Disabling the Module #
Reasonable to disable for stores that:
- Ship to a single country only and rarely see country mismatches
- Have many gift-buying customers and find the address-hopping signal noisier than helpful
- Are pure-digital (no physical shipping)
When disabled, no shipping anomaly signals fire and no shipping address events are recorded.
Reading the Shipping Anomalies Section of a Profile #
- Signal breakdown shows 0–3 shipping signals depending on what’s triggered
- Address history panel shows distinct shipping addresses with first-seen and last-seen timestamps
- Event timeline shows
shipping_anomalyevents with the specific anomaly type
The address history panel is the easiest way to understand the customer’s pattern at a glance. Three addresses spread across two years looks fine; three addresses in three weeks doesn’t.
Privacy Considerations #
Like Linked Accounts, the Shipping Anomalies module uses keyed HMAC-SHA256 hashes for addresses. Raw address text is never persisted by the module. Country names are stored in cleartext (they’re not personally identifying on their own).
Customer-initiated GDPR export requests include the customer’s address-history hashes and country list. Erasure requests wipe both.
Pro Enhancements #
Pro extends Shipping Anomalies in two ways:
Enhanced Country-Mismatch Severity #
A curated list of high-risk corridors (specific origin/destination country pairs known to correlate with fraud — based on industry data on carding and reshipping patterns). When a customer’s billing/shipping pair matches a corridor on the list, the signal fires at -15 instead of -5.

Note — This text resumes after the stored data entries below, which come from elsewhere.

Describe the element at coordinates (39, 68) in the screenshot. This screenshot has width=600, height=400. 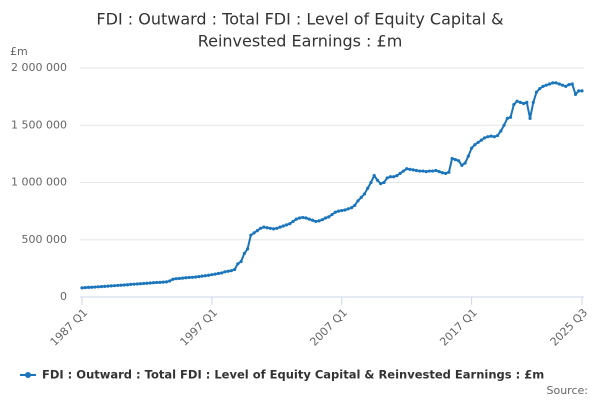
I see `y-tick-label: 2 000 000` at that location.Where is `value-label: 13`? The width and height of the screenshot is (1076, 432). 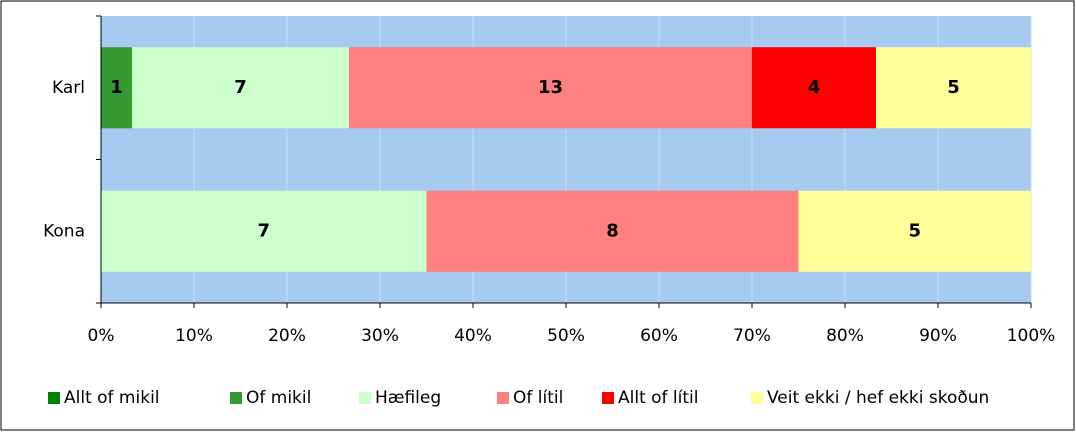 value-label: 13 is located at coordinates (550, 88). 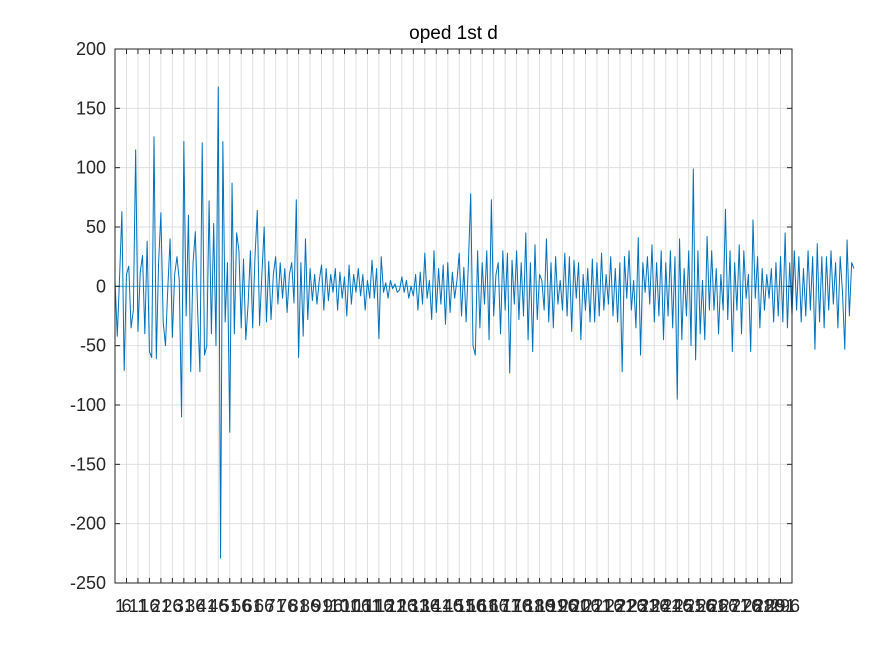 What do you see at coordinates (138, 606) in the screenshot?
I see `x-tick-label: 11` at bounding box center [138, 606].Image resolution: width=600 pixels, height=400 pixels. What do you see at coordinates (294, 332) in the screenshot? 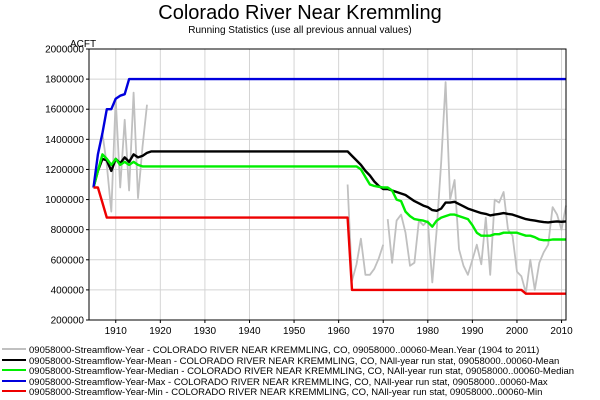
I see `x-tick-label: 1950` at bounding box center [294, 332].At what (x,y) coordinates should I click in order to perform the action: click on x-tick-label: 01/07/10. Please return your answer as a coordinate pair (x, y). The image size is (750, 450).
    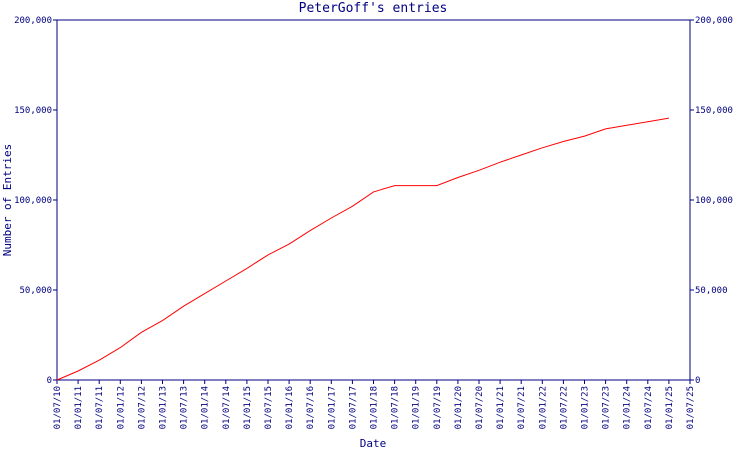
    Looking at the image, I should click on (58, 408).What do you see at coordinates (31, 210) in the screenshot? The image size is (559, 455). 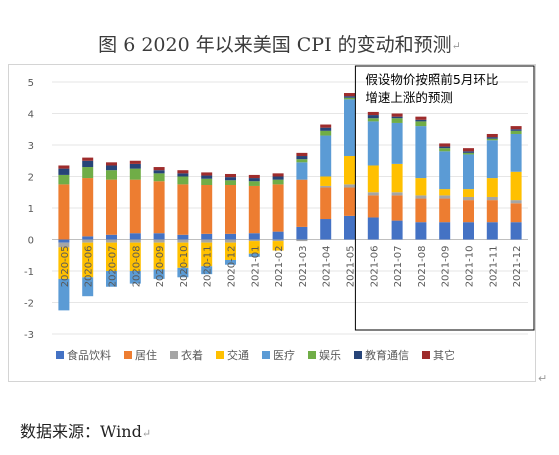 I see `y-tick-label: 1` at bounding box center [31, 210].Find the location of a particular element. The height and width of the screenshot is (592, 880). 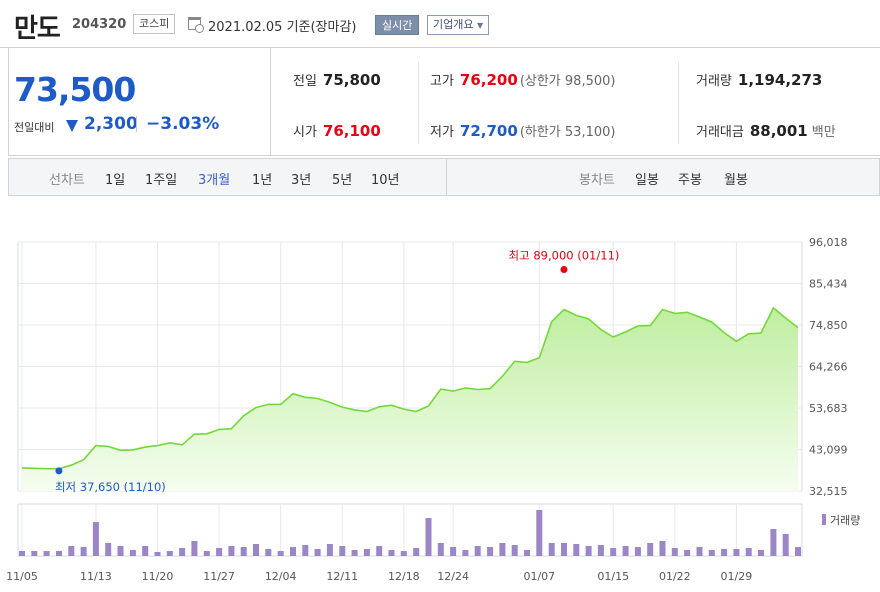

candle-chart-label: 봉차트 is located at coordinates (597, 180).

Diversity-Trend Detection #
An additional signal that fires when a customer’s address distribution is widening over time — specifically, when the customer’s order history shows progressive spread across new geographic regions. This catches resellers and drop-ship-fraud-rings whose individual orders look fine in isolation but show a building pattern of geographic diversification.
Both Pro enhancements complement, rather than replace, the Free signals.